August 25, 2017
In 2016, Australia was the top destination for the world’s wealthy, with 11,000 millionaires moving to the Pacific country.
According to a new report from New World Wealth, more ultra-affluent individuals emigrated to a new country in 2016 than in the previous year. These relocations, typically motivated by differences in living conditions such as crime and healthcare, can show upcoming trends, as millionaires are typically followed by their less affluent neighbors once they have the resources to do so.
"Safety concerns are the the main driver of wealth migration globally," said Andrew Amoils, analyst at New World Wealth, Johannesburg, South Africa. "In particular, Australia, NZ and Canada are among to safest countries worldwide, which attracts wealthy people to move there as they offer a safe environment to raise their children."
New World Wealth's fourth annual global wealth migration study is based on interviews with high-net-worth individuals with assets of at least $1 million. The researchers also talked to intermediaries such as wealth managers and property agents, as well as looking at secondary statistics and coverage of affluent moves in the media.
In 2016, a total 82,000 millionaires left their homes, compared to only 64,000 in 2015.
The countries that lost the most ulta-affluent include France, Turkey, India, China and Brazil.
France in particular has seen growth in the number of millionaires leaving the country. Whereas only 6,000 left in 2014, the exiting wealthy doubled in only two years, with 12,000 departing in 2016.

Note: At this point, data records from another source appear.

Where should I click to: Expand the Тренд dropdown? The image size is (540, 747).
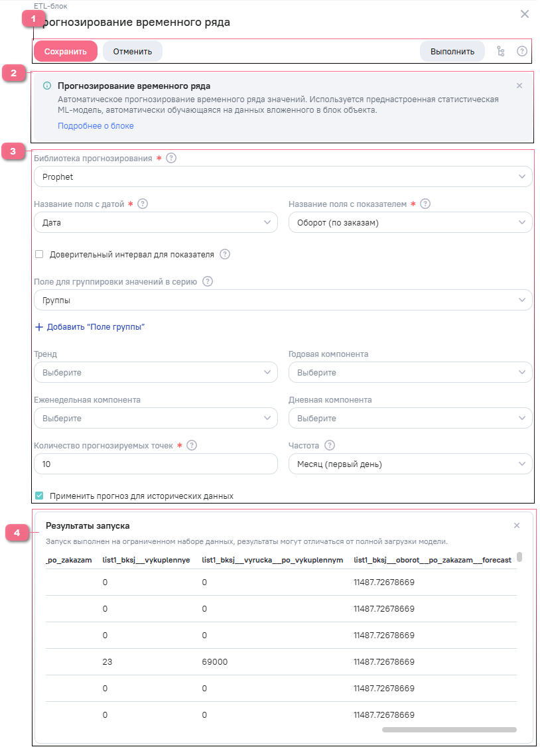pyautogui.click(x=155, y=373)
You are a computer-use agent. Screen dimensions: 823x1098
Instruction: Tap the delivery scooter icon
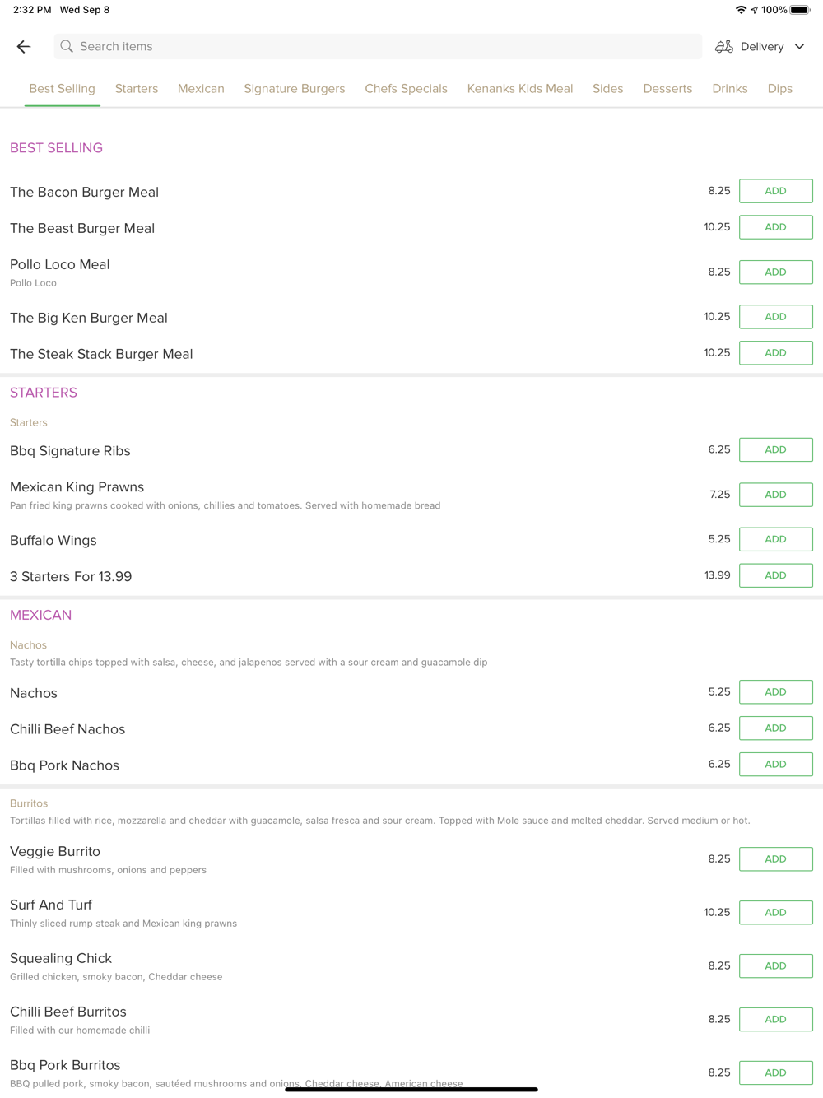pos(724,47)
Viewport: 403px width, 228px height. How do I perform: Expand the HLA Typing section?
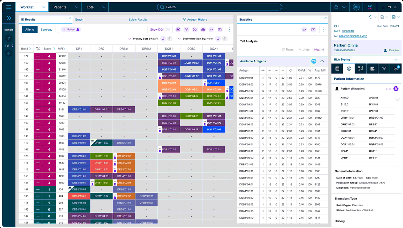[x=396, y=59]
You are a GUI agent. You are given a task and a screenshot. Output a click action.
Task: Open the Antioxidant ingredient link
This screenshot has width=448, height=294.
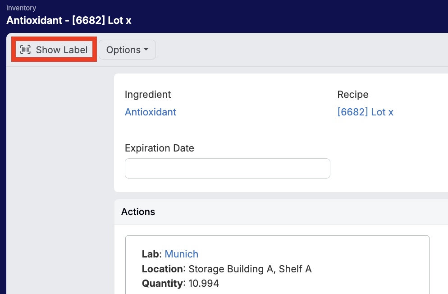pyautogui.click(x=150, y=112)
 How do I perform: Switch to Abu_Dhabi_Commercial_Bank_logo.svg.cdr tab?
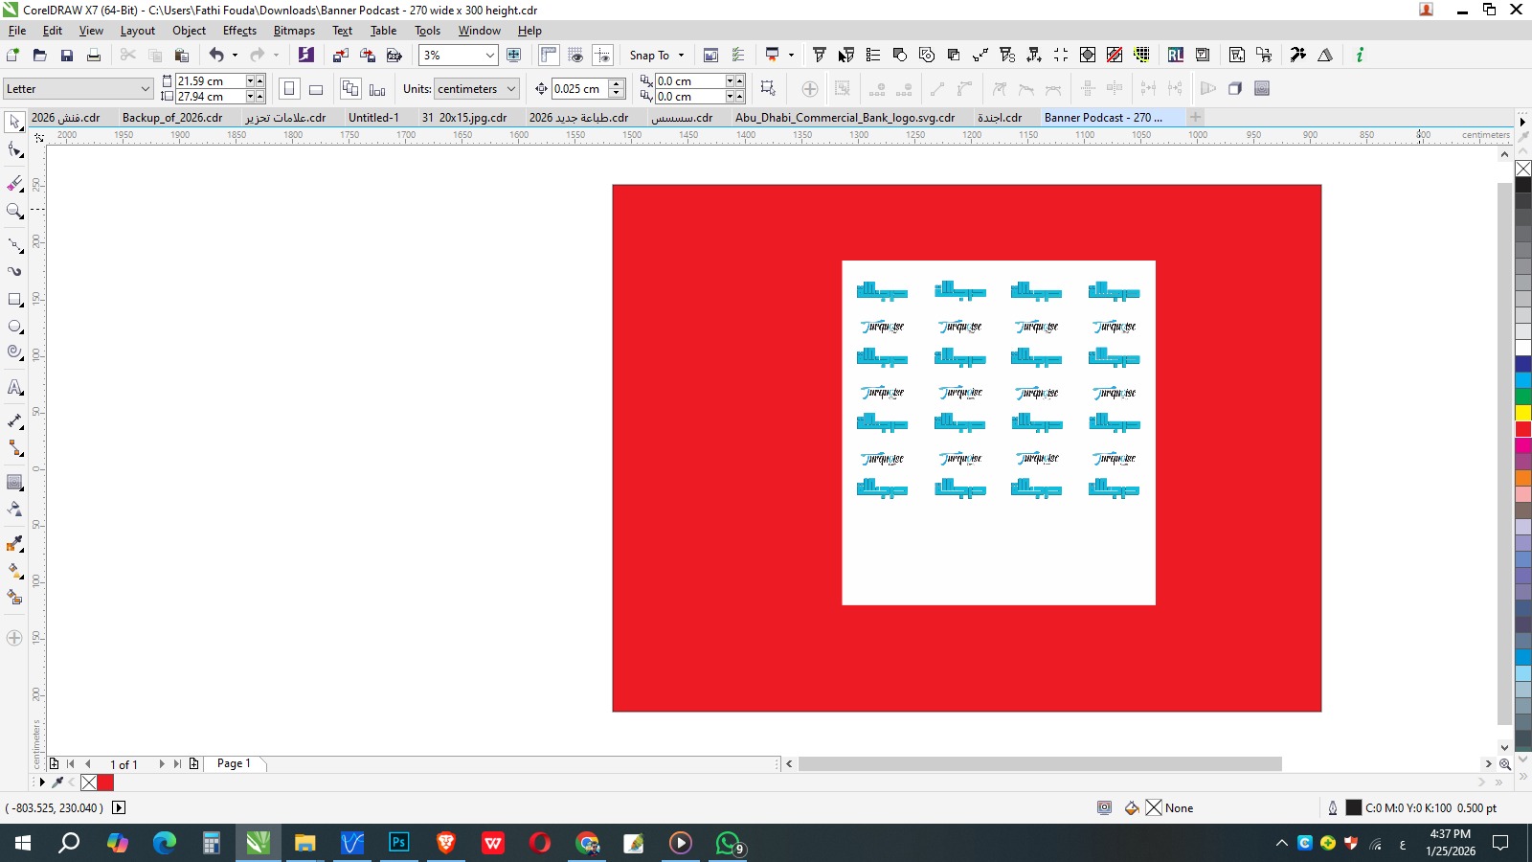coord(845,118)
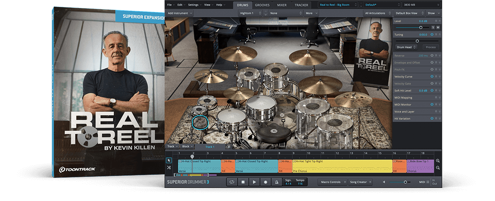This screenshot has width=495, height=201.
Task: Click the Record button in the transport
Action: (266, 182)
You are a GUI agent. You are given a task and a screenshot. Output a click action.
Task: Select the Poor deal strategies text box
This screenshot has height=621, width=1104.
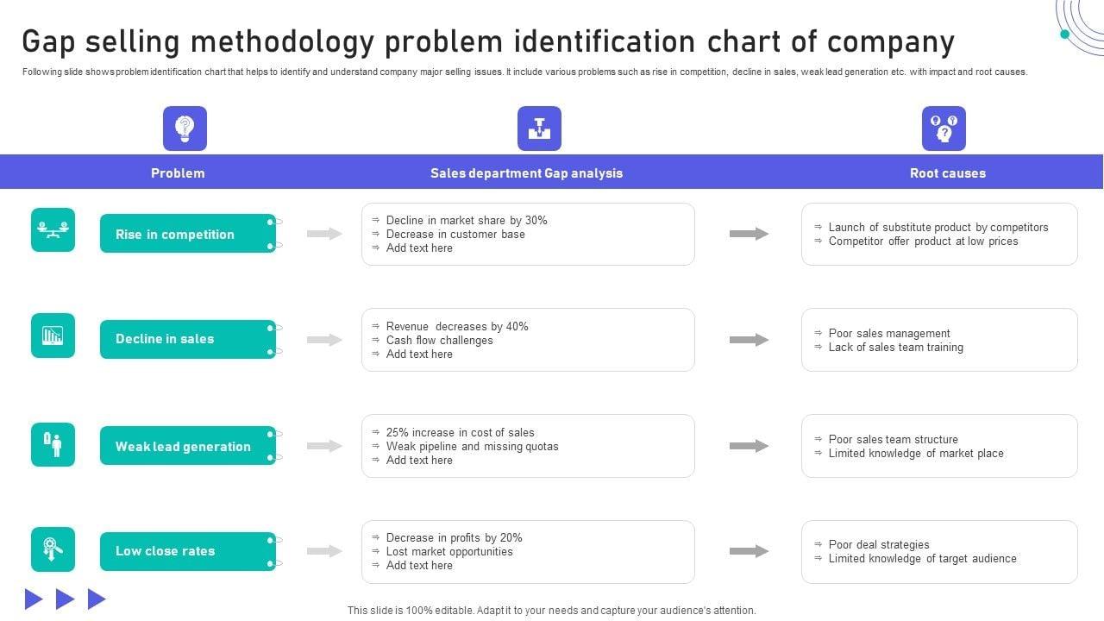[x=939, y=552]
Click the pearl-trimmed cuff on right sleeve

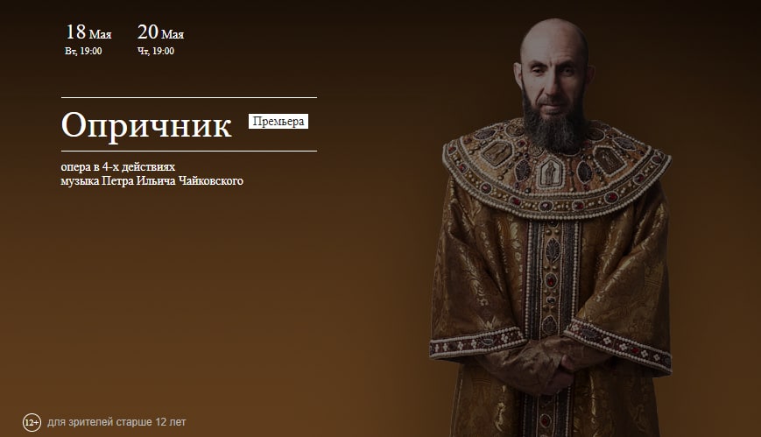click(x=620, y=343)
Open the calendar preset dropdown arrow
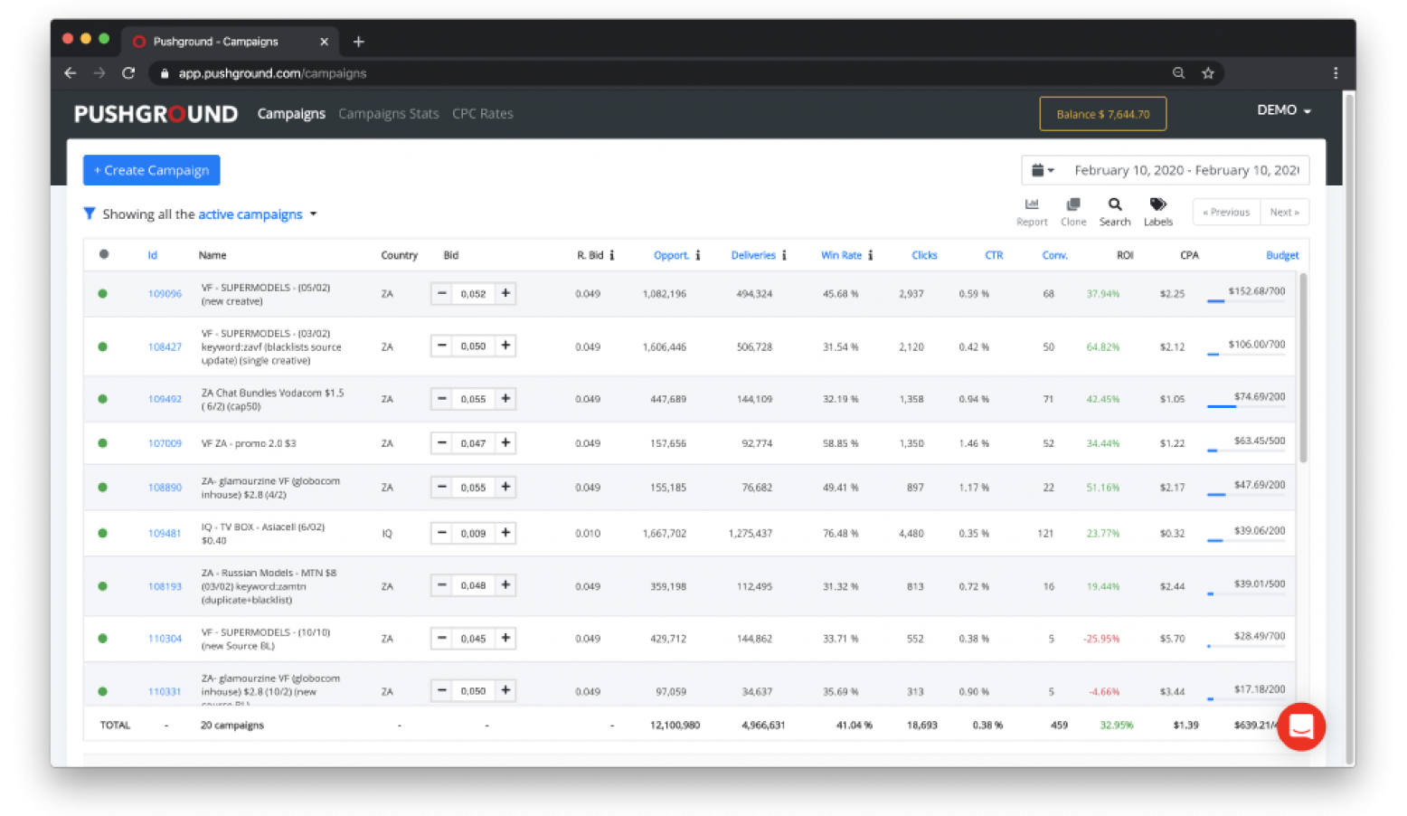Image resolution: width=1407 pixels, height=816 pixels. 1051,169
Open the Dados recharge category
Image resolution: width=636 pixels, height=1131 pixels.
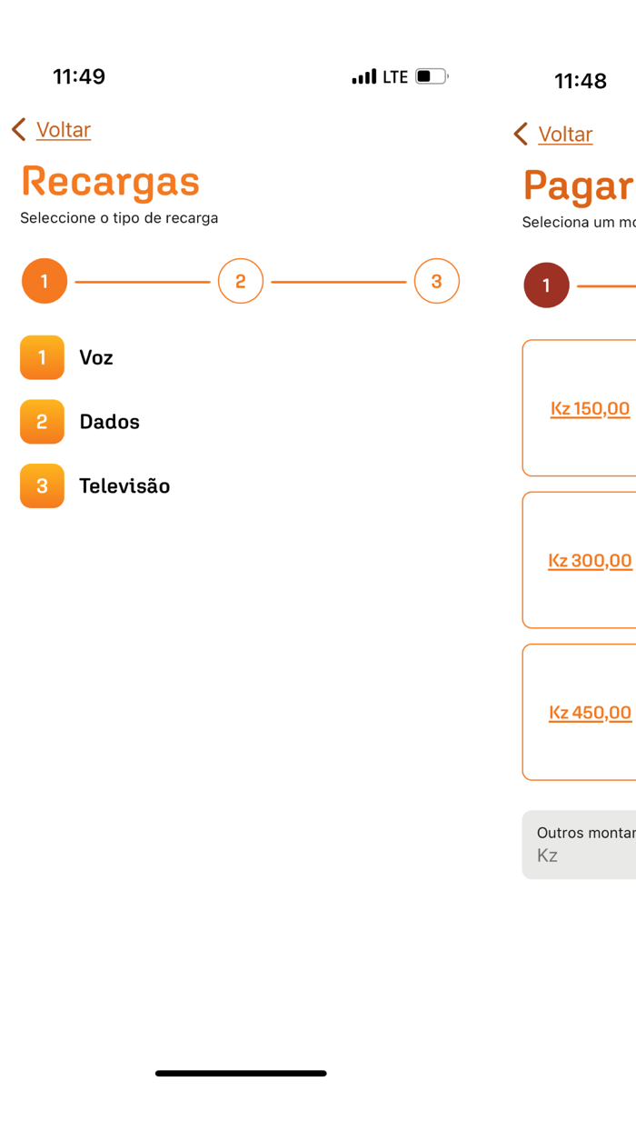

Affluents are moving to new countries at a greater rate. Image credit: Michael Kors
Countries should be concerned with losing their wealthiest citizens, because often these individuals are paying more significant amounts in taxes than their less affluent counterparts.
They also tend to contribute to society as innovators, as many are highly educated. Almost a third of millionaires are also business owners, which means their departure can cause lost employment opportunities.
When a country faces economic hardship, millionaires are an insulated community that helps the economy keep moving.
Whether they leave in search of better education opportunities for their children, easier religious relations, better treatment of women, less crime or financial opportunity such as changed taxes, millionaires are often a projection of further moves. Their moves, made earlier than their peers since money is not an obstacle, shed light on problems that all citizens are facing.
On the flip side, Australia, Canada, the United Arab Emirates, New Zealand and Israel are doing something right, as they saw the largest growth in their millionaire populations.
Australia is at the top of the list for ultra-affluent immigration for the second year in a row. Compared to Australia’s 11,000-strong influx of affluents, the United States added 10,000 new millionaires and the United Kingdom welcomed 3,000. Australia’s total wealth has also been growing at a faster rate than the other two nations, rising 85 percent over the past decade, and today the average Australian is more affluent than citizens of the U.K. or U.S.
Sydney skyline. Image credit: Pexels
New World Wealth attributes the attraction to Australia to a number of factors, including the country’s proximity to Asia for business, its comparably low inheritance and estate taxes in contrast with other developed markets and its general insulation from conflict in the Middle East.
Another difference between Australia and the U.K. and U.S. that may have factored in is its healthcare system. While the U.S.’ Affordable Care Act has faced criticism and the National Health Service in the U.K. is facing challenges such as shortage of doctors and nurses, contributing to its long wait times for care.
Aside from those reasons, Australia also has a warmer climate than the U.K. and puts yacht owners nearby to Pacific destinations.
Given the increasing affluence in Australia, a number of luxury brands have invested in the nation.
LVMH-owned watchmaker Tag Heuer brought its newly imagined retail concept to consumers down under after the redesign of its Sydney flagship.
Tag Heuer selected its Pitt Street Mall location to debut its new retail design concept last summer, bringing a new look and feel to its bricks-and-mortar presence. The brand's CEO Jean-Claude Biver called Australia one of Tag Heuer's "top priority markets," as it is one of the watchmaker's biggest (see story).
Luxury retailing in Australia is projected to be a $2.4 billion industry by 2019-20, according to a 2015 report by IBISWorld.
IBISWorld's "Luxury Retailing in Australia" report says the country's relatively stable economy has given its residents more disposable income, leading to more luxury purchases. Due to Australia’s favorable market for luxury goods, many brands have aggressively expanded their operations in the region (see story).